» Description of the task
Which people are named in the passage below? List each one.

» Source passage
>>>>

Something of a row, I couldn't help but notice, involving Mr Silvio Berlusconi and his suggestion that a German MEP would be excellent casting as a Nazi concentration camp guard. Mr Berlusconi claims he was employing irony, but everyone, understandably, is very cross.

I have to say, though, that I have some sympathy for the Italian Prime Minister and former cruise ship entertainer, as it is so easy to be misunderstood, particularly in exchanges between countries with long histories and keen sensitivities. Allow me to demonstrate, as a public-spirited precaution, just how it could happen again unless everyone is very careful.

George W Bush, telephone call to President Chirac: "Jacques! You'll never guess who this is! Give in?"

President Chirac: "Give in? What is this, 'give in'? Do you mean 'surrender'? That's you, George, isn't it? What is this all about?"

GWB: "Jeez, Jacques, calm down, I was just monkeying around!"

PC: "Did you say cheese? Are you starting that again!"

GWB: "Jeez, Jacques! I said Jeez! Listen, there's nothing fishy, I just wanted a friendly talk!"

PC: "Vichy! What's Vichy got do with anything?"

<<<<

» Provided data
>>>>

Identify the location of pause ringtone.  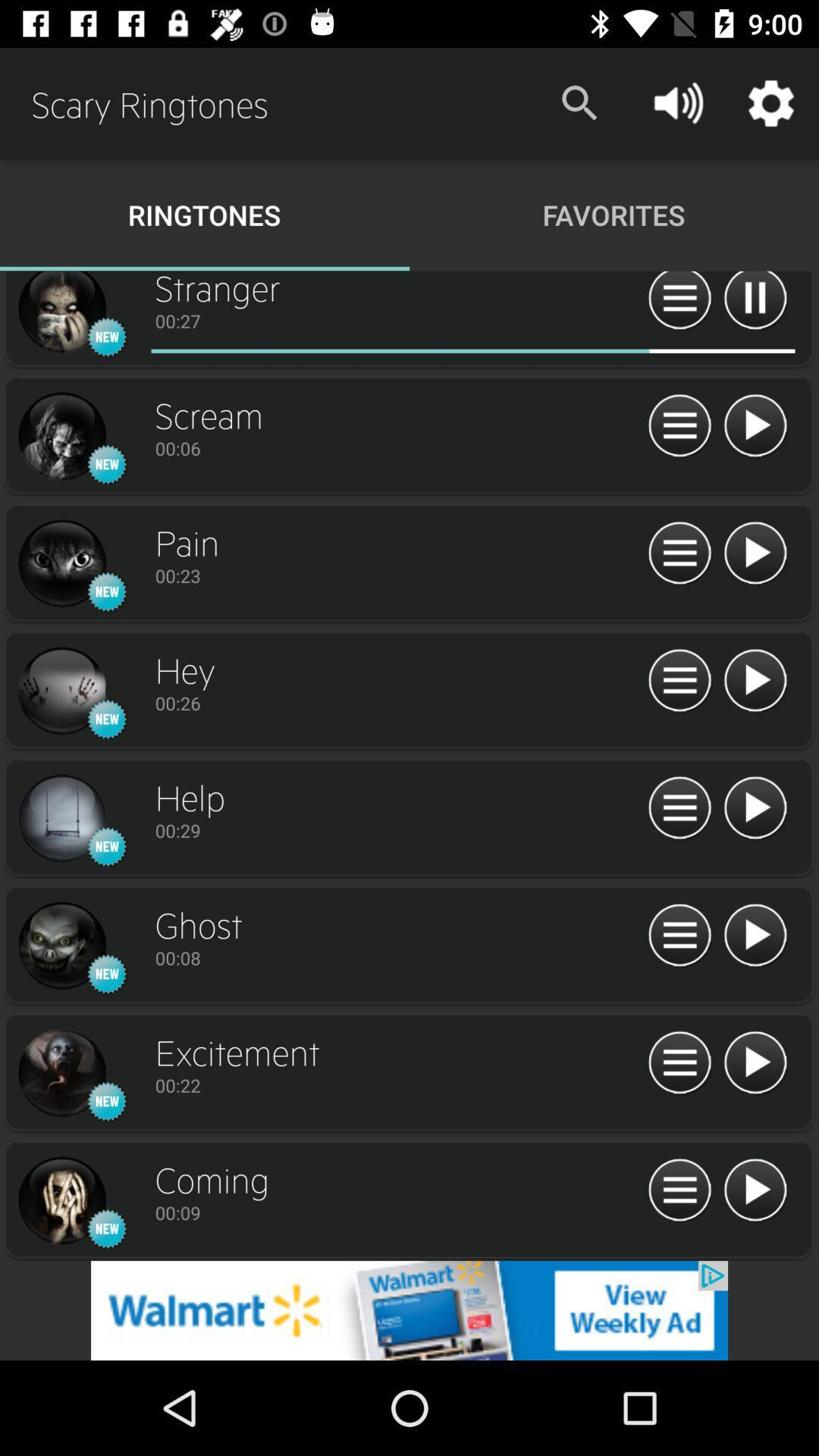
(755, 303).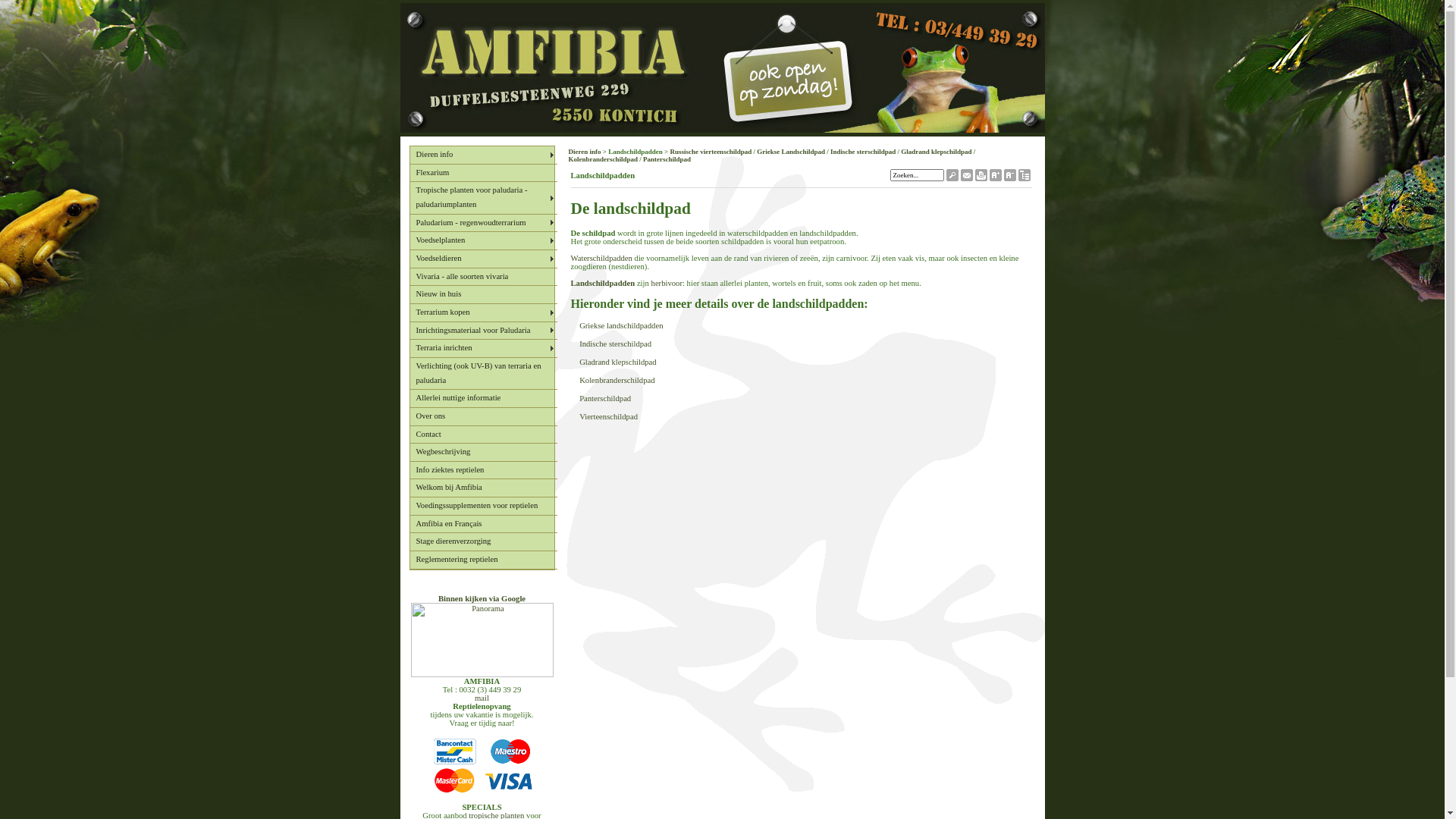  I want to click on 'Wegbeschrijving', so click(482, 452).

<<<<

» Answer for the task
Silvio Berlusconi, George W Bush, Jacques Chirac